Neuromuscular blockade is often required in laparoscopic and robotic procedures. Deep neuromuscular blockade may improve operating conditions by allowing adequate exposure and preventing iatrogenic accidents related to trocar insertion. However, in patients with MD, increased sensitivity to NMBAs (including rocuronium) with prolonged recovery and inadequate reversal by anticholinesterases have been reported [9, 10]. Similarly, we observed prolonged neuromuscular blockade at the end of the procedure requiring a second administration of sugammadex. In the series of Footitt et al [3], a variety of NMBAs were used, including atracurium, pancuronium, rocuronium and suxamethonium. Interestingly, no significant intra‐operative adverse events were attributable to anaesthetic techniques, and no episodes of prolonged neuromuscular blockade have been reported. However, only one patient received rocuronium. Any patient with MD should have appropriate dosing of NMBAs and adequate monitoring of the neuromuscular blockade.

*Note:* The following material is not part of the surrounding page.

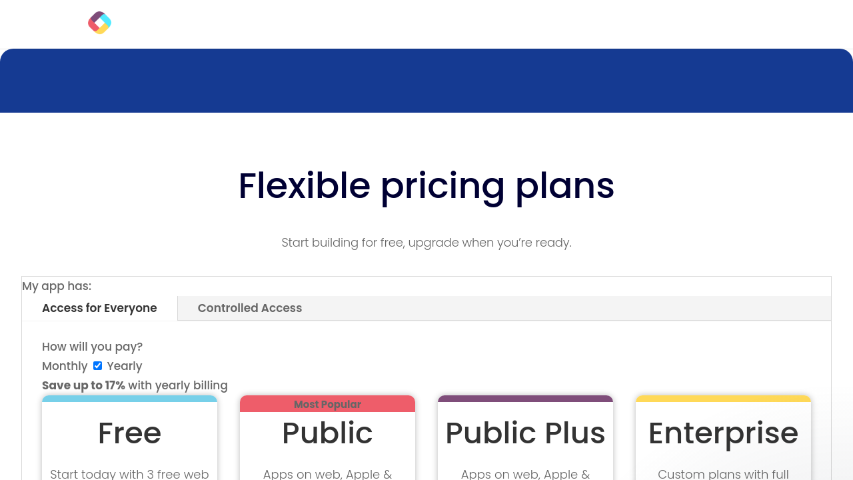
Task: Click the How will you pay? label
Action: click(92, 347)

Our balanced anaesthetic included the administration of different agents together to avoid sole reliance on propofol for general anaesthesia maintenance and to reduce the likelihood of PRIS. Processed electroencephalogram monitoring is helpful in safely minimising the dose of hypnotic agents required. In addition, patients with MD are considered at risk for malignant hyperthermia [7, 8]. Some therefore advise that volatile anaesthetic agents and suxamethonium should not be used. However, data regarding this issue are contradictory, and we report here the safety of sevoflurane administration. In the series of Footitt et al [3], sevoflurane use was frequently reported (21 times in 58 episodes) with no episodes of malignant hyperthermia. Moreover, the excretion of modern volatile anaesthetic agents does not rely on hepatic and renal elimination pathways, which may be compromised in patients with MD.

Finally, analgesics and agents that prevent postoperative nausea and vomiting should be used precociously in these patients. POLG mutations account for various major syndromes associated with epilepsy, such as Alpers–Huttenlocher syndrome, myocerebrohepatopathy spectrum and myoclonic epilepsy myopathy sensory ataxia. It may therefore be wise to avoid drugs that lower the seizure threshold such as nefopam and droperidol. Because the patient had no history of convulsive disorders, we used nefopam as a part of the multimodal analgesia given. Droperidol should also be avoided in POLG patients presenting with parkinsonism, as well as in the case of prolonged QT interval.

This report describes the peri‐operative care of a patient undergoing robotic Heller‐Dor myotomy for the treatment of POLG‐related oesophageal pseudo‐achalasia. This suggests the safety of short‐term application of low‐dose propofol in POLG patients benefiting from sevoflurane‐based balanced general anaesthesia with multimodal monitoring. However, patients presenting with POLG mutations should have appropriate dosing of NMBAs and adequate monitoring of residual neuromuscular blockade.

Acknowledgements

Published with the written consent of the patient’s mother and approved by the Institutional Review Board of the French Society of Anaesthesiology and Critical Care (IRB 00010254‐2021‐067, 18 April 2021). No external funding or competing interests declared. The authors sincerely thank Arnold Munnich, Clinical Genetics, Necker Enfants‐Malades Hospital, AP‐HP, and University of Paris, Paris, France.